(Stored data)

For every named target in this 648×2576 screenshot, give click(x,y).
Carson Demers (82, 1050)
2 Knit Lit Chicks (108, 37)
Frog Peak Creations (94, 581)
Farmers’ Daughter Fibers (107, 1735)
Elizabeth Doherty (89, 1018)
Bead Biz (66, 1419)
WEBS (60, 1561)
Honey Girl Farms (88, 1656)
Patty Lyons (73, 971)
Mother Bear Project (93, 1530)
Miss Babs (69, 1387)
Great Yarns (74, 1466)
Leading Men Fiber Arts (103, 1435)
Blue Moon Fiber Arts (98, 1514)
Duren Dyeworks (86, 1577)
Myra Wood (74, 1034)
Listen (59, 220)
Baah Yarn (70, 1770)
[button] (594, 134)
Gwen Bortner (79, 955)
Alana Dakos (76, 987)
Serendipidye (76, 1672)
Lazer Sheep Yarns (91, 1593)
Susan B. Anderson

_What you are asked to do_
Show all lines from the records above where the word "Arts" occurs.

_Output for this exercise_
Leading Men Fiber Arts (103, 1435)
Blue Moon Fiber Arts (98, 1514)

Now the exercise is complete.